Dr. Gay forwarded his message to Penny Pritzker, leader of Harvard’s board of trustees, who engaged Mr. Ackman in what he described as “a completely disappointing conversation.” Ms. Pritzker did not respond to requests for comment.

Mr. Ackman has been studying privately at Harvard for the past three years, say several people who have discussed the subject with him, partly after the university’s administration rejected his suggestions for setting up a testing laboratory to bring in students and staff . back to campus during the pandemic.

Two years ago, in a previously unreported incident, Mr. Ackman told members of Harvard’s fundraising team that he might not give another cent because they had not heeded his advice on how to invest a previous donation, said two people with knowledge of the exchanges. Mr. Ackman sent a series of fiery letters to Harvard administrators questioning their financial acumen. He donated even more money anyway.

When asked about that episode, Mr. Ackman said it was “a distraction from other things” and declined to answer questions about it. A Harvard spokesman declined to comment on the school’s interactions with Mr. Ackman.

Mr. Ackman compared the university’s lack of commitment to him to companies he pushed to bring about change in his early days as an activist investor. He then called the CEOs and did not get his calls returned. Now, he said, it is more common for company boards to invite him.

On November 4, he wrote a four-page letter to Dr. Gay, outlining his concerns about anti-Semitism on campus and what he called double standards on campus for various racial and ethnic groups. He offered a detailed list of actions he wanted the university to take.

After sending that letter, he said he had minimal contact with Harvard. He kept asking questions about Dr. Gay on social media and in public forums, including by promoting claims that Dr. Gay had plagiarized academic research.

The Harvard administration said that Dr. Gay had not violated the school’s standards on research misconduct, but that she would retroactively add additional citations and citations to previous research.

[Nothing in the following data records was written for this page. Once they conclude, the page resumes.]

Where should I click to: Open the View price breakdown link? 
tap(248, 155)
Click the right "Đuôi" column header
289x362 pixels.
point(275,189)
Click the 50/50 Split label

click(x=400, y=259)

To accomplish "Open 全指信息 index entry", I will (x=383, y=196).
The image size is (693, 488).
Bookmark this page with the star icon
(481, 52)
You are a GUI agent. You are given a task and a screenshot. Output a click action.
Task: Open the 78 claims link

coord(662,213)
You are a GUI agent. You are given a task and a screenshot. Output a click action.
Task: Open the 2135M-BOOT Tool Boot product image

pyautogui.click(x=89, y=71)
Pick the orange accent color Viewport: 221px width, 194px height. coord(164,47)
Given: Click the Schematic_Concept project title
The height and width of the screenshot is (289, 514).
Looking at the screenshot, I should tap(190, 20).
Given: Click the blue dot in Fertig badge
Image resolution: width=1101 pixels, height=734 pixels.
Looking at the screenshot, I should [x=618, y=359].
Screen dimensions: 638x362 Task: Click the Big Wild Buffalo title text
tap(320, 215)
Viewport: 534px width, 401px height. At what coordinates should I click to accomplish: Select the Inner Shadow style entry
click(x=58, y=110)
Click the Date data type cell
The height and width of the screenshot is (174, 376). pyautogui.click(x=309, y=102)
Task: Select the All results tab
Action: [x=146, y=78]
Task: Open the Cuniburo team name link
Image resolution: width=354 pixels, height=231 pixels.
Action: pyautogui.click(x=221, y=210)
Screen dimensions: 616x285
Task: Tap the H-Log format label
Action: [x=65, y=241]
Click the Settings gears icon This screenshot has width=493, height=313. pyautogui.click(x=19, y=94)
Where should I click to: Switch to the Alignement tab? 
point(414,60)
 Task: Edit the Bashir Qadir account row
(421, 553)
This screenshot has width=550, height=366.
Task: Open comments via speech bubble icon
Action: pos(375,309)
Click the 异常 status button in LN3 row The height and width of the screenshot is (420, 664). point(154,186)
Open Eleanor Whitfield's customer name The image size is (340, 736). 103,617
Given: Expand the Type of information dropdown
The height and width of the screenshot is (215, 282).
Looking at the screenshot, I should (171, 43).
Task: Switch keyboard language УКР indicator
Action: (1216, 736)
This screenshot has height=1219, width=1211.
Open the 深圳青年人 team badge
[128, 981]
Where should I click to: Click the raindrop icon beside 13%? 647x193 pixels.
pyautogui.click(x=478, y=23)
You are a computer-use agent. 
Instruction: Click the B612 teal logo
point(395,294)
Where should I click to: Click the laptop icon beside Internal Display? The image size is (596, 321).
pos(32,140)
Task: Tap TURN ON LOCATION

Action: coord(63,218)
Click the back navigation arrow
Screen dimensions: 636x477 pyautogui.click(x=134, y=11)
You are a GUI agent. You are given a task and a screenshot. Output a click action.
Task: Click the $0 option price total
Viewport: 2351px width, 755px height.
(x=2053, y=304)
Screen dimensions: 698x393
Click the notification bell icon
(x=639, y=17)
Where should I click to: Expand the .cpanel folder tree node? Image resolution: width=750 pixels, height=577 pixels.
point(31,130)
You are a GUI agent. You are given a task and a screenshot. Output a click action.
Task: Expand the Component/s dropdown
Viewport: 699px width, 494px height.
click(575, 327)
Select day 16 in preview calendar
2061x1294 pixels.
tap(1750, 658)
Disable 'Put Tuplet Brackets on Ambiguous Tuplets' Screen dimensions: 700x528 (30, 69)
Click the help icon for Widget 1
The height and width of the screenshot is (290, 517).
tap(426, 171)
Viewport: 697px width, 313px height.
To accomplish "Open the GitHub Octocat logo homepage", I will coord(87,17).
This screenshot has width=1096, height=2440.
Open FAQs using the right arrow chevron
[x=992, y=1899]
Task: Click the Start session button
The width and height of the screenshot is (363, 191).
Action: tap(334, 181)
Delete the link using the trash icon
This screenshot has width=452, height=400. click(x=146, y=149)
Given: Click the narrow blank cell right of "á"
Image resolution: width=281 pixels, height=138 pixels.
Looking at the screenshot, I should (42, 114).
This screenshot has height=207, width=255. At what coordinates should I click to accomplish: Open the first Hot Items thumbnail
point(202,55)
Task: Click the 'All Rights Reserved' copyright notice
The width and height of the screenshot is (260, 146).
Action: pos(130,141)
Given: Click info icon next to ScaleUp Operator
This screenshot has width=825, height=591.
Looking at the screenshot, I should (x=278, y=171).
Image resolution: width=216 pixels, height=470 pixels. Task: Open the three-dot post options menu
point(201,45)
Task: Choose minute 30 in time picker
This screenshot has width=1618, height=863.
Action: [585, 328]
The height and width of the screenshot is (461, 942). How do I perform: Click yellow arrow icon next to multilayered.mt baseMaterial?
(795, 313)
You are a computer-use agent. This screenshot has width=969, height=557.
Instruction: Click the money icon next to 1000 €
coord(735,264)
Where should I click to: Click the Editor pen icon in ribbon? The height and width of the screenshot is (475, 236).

Another billionaire financier who advocated for change at an elite university, private equity magnate Marc Rowan, tried a different approach. Mr. Rowan, who headed the board of advisors at the University of Pennsylvania’s Wharton School, had publicly called for the university’s president to be ousted, but told employees last week that he was stepping back. because he was afraid this would do more harm than good to the university. associate the effort with a wealthy Wall Street investor, people briefed on the talks said.

Even some of Mr. Ackman’s supporters said in interviews that they wished he had followed the same advice, though they asked not to be named for fear of becoming Mr. Ackman’s target themselves. Mr. Ackman said a more subdued approach was not an option since he had no formal role on Harvard’s boards of directors. “They wouldn’t let me in,” he said.

Mr. Ackman, who faced criticism after he tried to identify students in groups that blamed Israel for the Hamas attack, said he does not pay much attention to his opponents.

“For every email I’ve gotten that says, ‘You’re a racist.’ “I’ve heard a thousand people say, ‘What you say is what I believe,'” he said. “I’ve gotten calls from some of the most prominent people in the world saying, ‘I wish I could say what you’re saying.'”

He said he will continue to share his concerns with Harvard’s administration and others at the school. He predicted that too others would continue to mine Dr. Gay’s academic record. “I don’t see a scenario in which she survives in the long or medium term,” he said on Monday.

He declined to comment Tuesday on the news that Dr. Gay would keep her job.